Ankara’da 13 Mart’ta Kızılay’da gerçekleşen bombalı saldırının ardından kentteki korku dalgası herkesi içine aldı. Şehre giriş ve çıkışlarda güvenlik önlemleri en üst noktaya çıkarılmış, şehir merkezinde devriye gezen polis araçları artırılmış olsa da yaklaşan Nevruz ve sonrasında neler yaşanacağına dair endişeli bir bekleyiş hakim. TAK’tan gelen “saldırılar sürecek” tehdidi de endişelerin daha da tırmanmasına yol açtı. Peki TAK kim, PKK’yla bağlantısı ne ve Türkiye’yi önümüzdeki günlerde terörle mücadelede neler bekliyor?

Taşeron örgüt'

DW Türkçe’nin sorularını yanıtlayan terör uzmanı Nihat Ali Özcan, “Kendine –Kürdistan Özgürlük Şahinleri- diyen TAK; PKK’nın taktiksel egzersizleriyle kurulmuş taşeron bir örgüttür” diye konuştu. Özcan; 37 kişinin ölümüne neden olan ikinci Ankara saldırısını da TAK’ın üstlenmesinin şaşırtıcı olmadığını belirtirken, TAK-PKK ilişkisine şöyle açıklık getirdi:

Nihat Ali Özcan
Nihat Ali ÖzcanFotoğraf: DW

“PKK yaşlı bir örgüttür artık. 40 yıl geride kaldı. Bir dönem sivilleri hedef almaya dönük bir ihtiyaç içine girmişti ki, onu yaptı zamanında.
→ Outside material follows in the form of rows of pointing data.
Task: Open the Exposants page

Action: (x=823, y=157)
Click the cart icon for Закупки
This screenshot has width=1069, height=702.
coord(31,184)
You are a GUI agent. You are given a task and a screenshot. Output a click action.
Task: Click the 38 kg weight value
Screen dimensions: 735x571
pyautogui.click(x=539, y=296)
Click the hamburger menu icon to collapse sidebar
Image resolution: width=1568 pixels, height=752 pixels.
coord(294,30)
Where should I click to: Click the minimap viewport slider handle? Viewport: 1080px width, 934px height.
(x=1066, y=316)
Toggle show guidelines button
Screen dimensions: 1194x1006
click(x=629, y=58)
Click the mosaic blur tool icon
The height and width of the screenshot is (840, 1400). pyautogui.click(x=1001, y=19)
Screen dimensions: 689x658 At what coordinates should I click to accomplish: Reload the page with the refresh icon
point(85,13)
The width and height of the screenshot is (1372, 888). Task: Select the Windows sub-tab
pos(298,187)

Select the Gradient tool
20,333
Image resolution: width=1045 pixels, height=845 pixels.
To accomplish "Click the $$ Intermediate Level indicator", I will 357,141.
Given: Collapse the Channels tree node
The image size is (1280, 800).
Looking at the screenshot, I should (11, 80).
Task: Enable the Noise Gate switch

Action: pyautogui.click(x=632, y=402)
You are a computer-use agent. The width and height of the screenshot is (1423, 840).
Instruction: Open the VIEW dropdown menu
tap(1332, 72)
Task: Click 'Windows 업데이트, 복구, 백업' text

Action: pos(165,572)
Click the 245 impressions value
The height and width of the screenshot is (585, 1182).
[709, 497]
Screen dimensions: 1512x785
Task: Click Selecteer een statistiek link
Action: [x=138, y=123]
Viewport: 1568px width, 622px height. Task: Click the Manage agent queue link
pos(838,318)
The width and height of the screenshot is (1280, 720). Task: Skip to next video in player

Sonrasında da uluslararası dünyada bir meşruiyet sorunu yaşamaya başladı. Sivilleri hedef aldığında uluslararası kamuoyunun çok tepkisini çekiyor, istediği desteği de hızlıca göremiyordu. 2005’ten sonra uluslararası terörizm piyasasında bir kriz dönemine girildi. 11 Eylül saldırıları geride kalmış, PKK gibi örgütler için –sivilleri hedef almak- iyi sayılmamaya başlamıştı. Sonrasında da Türkiye’de bir çözüm sürecine girildi. Ve o çözüm sürecinde de çökme noktasına gelinince PKK, saldırılarını artırma gereği duydu. Bu saldırıları kiminle, neyle, nasıl yapacaktı. Kendi meşruiyetini sorgulatmamak için, kendini aklarcasına TAK’ı kullanmaya başladı. Ankara saldırıların arkasında TAK’ın olması bundandır.”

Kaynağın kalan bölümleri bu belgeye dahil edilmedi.